Questa condizione è conosciuta come modo di pensare limitato. Un esempio del modo di pensare limitato è l’idea che la ricchezza sia limitata. In realtà la ricchezza non è affatto limitata; ogni volta che qualcuno fa qualcosa di produttivo crea nuova ricchezza. Anche l’avidità è il risultato di un modo di pensare limitato. Se si pensa che la morte sia inevitabile si ritiene di conseguenza che anche la propria vitalità sia limitata in termini di tempo; questo dà l’esperienza che la vitalità sia limitata nel presente, il che limita lo scorrere dell’energia vitale nel corpo.

5. Autoinganno

In ogni momento, la mente inconscia riceve tutte le informazioni percepite dai sensi, e decide quale parte di questa informazione verrà ricevuta dalla mente conscia (circa il 4%, secondo gli studi di alcuni psicologi).
Ogni volta che si muore, c’è una causa. In quasi tutti i casi la mente inconscia riceve abbastanza informazioni su quella causa da poterla prevenire in tempo. Se la mente inconscia ci conduce alla morte invece che in salvo, è ovviamente un fatto intenzionale, e la convinzione che la morte sia inevitabile non permette alla mente conscia di accorgersi della scelta di morire fatta dalla mente inconscia. Questa è una forma particolarmente grave di autoinganno.
(Il rebirthing rende più consapevoli del proprio corpo, in tal modo riduce in maniera significativa questo tipo di autoinganno).

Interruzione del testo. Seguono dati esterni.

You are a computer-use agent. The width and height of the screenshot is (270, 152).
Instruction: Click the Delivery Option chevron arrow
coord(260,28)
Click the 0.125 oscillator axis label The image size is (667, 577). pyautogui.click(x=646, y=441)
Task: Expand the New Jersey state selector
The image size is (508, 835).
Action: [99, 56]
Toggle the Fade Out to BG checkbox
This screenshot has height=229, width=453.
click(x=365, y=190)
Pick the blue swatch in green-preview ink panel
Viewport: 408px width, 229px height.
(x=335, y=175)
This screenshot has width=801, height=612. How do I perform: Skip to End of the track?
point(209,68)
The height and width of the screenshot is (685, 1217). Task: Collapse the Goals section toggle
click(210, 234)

Oltre ai cinque  svantaggi fondamentali derivati dal pensare che la morte sia inevitabile, abbiamo scoperto che questa convinzione è la fonte principale di:
– malattia
– depressione
– pulsione suicida
– desiderio di vendetta
– desiderio di difendere se stessi e gli altri

Finché si è vivi è impossibile provare con certezza che si morirà. Nonostante questo la maggior parte della gente si è lasciata convincere da figure di autorità, a un’età particolarmente impressionabile, che sarebbe certamente morta entro un periodo di tempo relativamente breve. Preghiamo i lettori di prendere in considerazione l’idea di mettere fine a questa incontestata fedeltà alla morte. Per chiunque provi piacere nel avere un corpo fisico, e abbia integrato la maggior parte della propria coercitiva pulsione di morte, è naturale considerare come proprio obiettivo principale la totale padronanza del corpo fisico. ‘Totale padronanza del corpo fisico’ significa mantenere uno stato di ottima salute fisica in qualsiasi momento, in qualsiasi circostanza, e include la prevenzione di incidenti, malattie, invecchiamento e morte.
È facile vedere come padronanza sul corpo significhi anche padronanza sulla mente, sul mondo fisico e sullo spirito.

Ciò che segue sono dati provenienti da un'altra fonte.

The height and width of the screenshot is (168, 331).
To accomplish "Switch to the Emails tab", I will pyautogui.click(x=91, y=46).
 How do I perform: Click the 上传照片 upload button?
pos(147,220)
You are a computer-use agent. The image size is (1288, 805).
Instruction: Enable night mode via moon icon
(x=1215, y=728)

Credere che sia possibile ottenere la piena padronanza del corpo, che è come dire che la morte non sia inevitabile finché il corpo è ancora vivo, ha molti vantaggi.

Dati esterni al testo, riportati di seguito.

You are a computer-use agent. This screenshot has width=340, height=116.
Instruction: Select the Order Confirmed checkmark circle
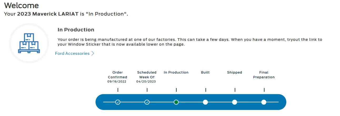click(118, 102)
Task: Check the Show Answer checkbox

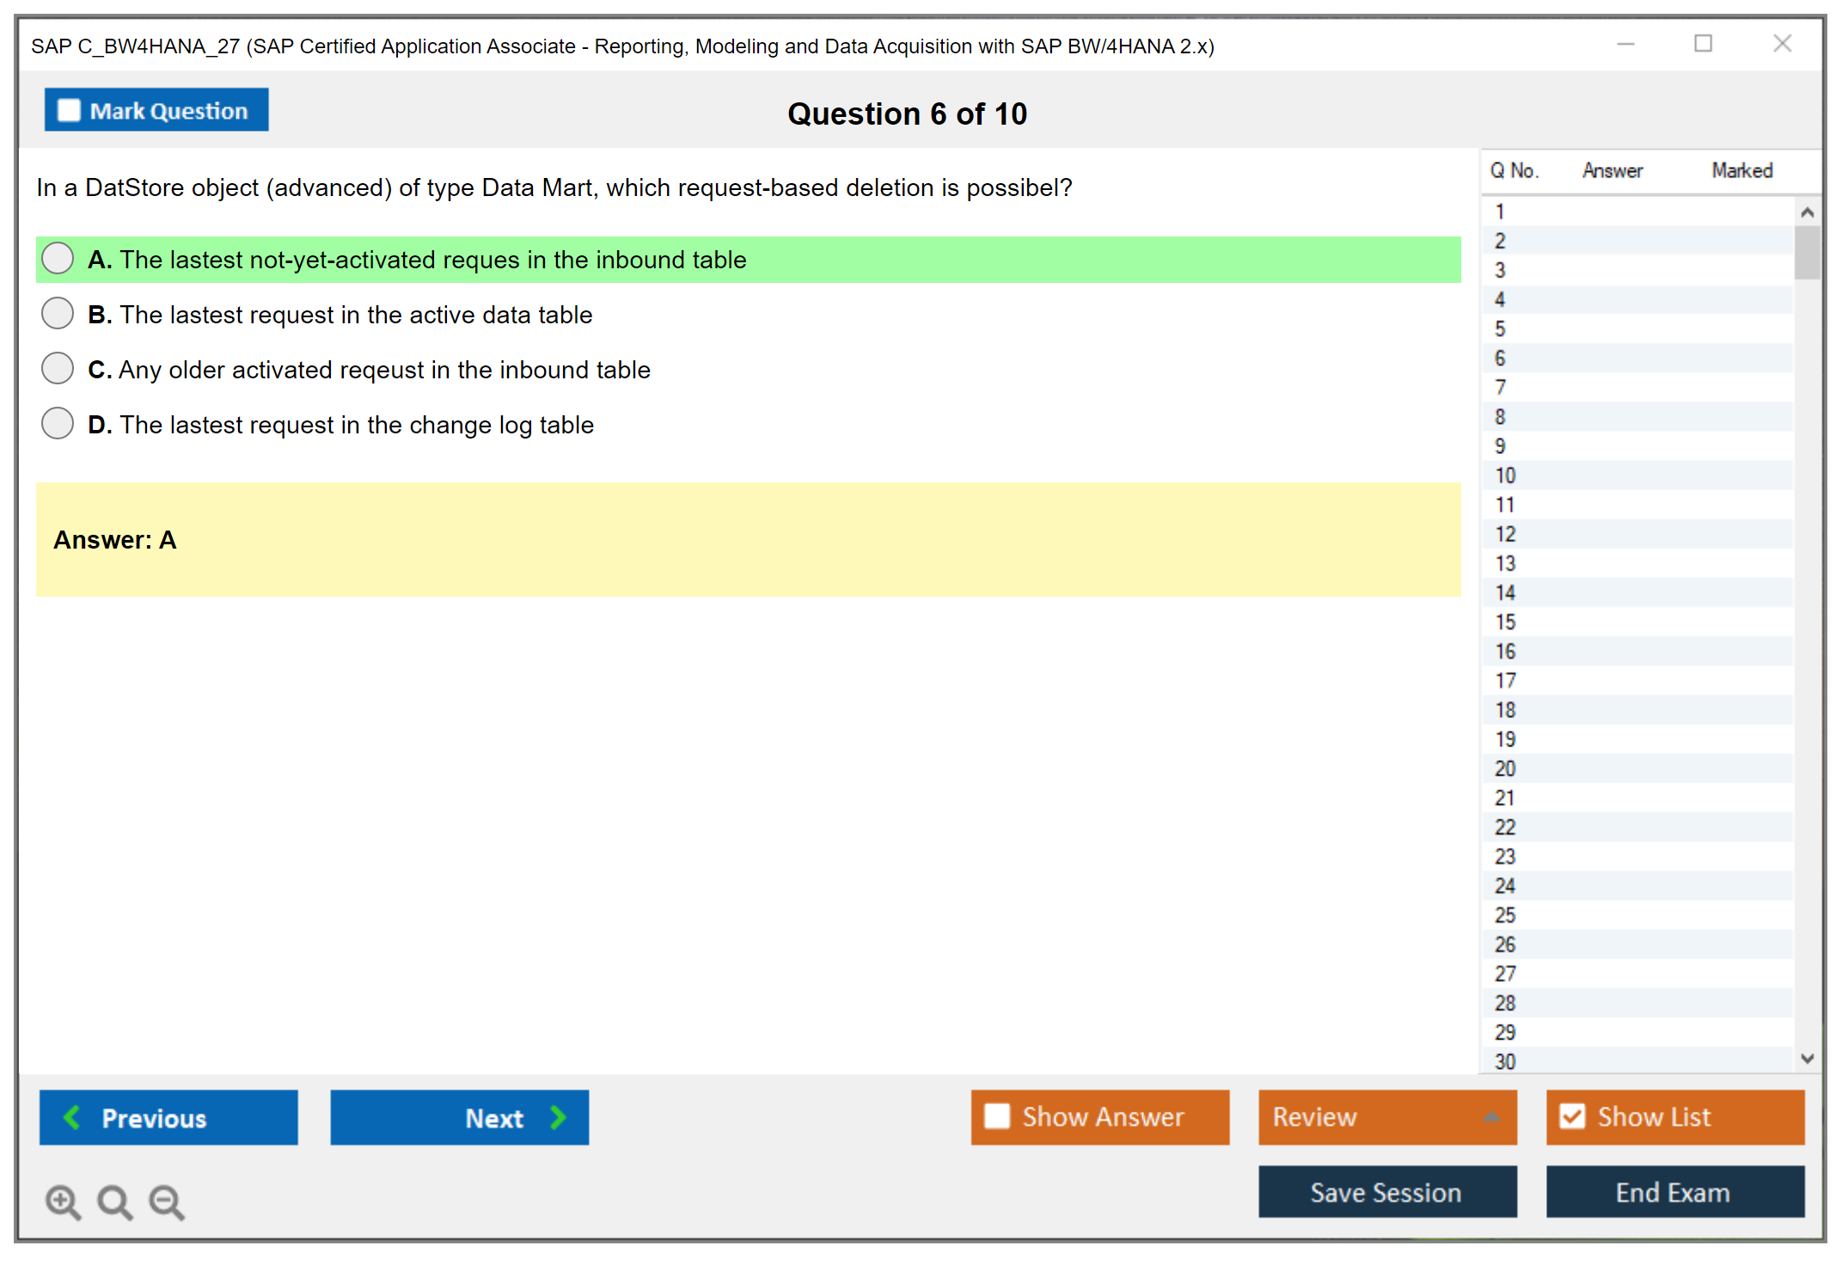Action: tap(997, 1116)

Non c'è differenza fra sentirsi impotenti e pensare di non essere responsabile di qualcosa.
Tutto il vantaggio sta quindi nell'assumersi le proprie responsabilità su tutto, che si riesca o no a capire come siamo responsabili.
Confronto tra filosofia mortalista e immortalista

Non sosteniamo di conoscere il futuro. Non sosteniamo neppure di avere la certezza che noi, o chiunque altro, vivremo per sempre. Questo perché sappiamo di avere una mente inconscia, la cui caratteristica è di non essere a conoscenza del proprio contenuto.

Tuttavia sappiamo con certezza che i risultati sono prodotti da pensieri, consci o inconsci, e che quando chiunque manifesta un dato risultato, inclusa la morte, è segno che aveva l’intenzione, conscia o inconscia, di farlo.

Abbiamo visto così tante volte risultati magnifici ottenuti da persone di nostra conoscenza mettendo in questione il pensiero che la morte sia inevitabile: tenere aperta la possibilità che qualsiasi barriera possa essere superata è molto più produttivo che chiudere la propria mente e dare ogni limitazione per assoluta. Cosa pensare?
La scelta sta a ciascuno di noi, individualmente.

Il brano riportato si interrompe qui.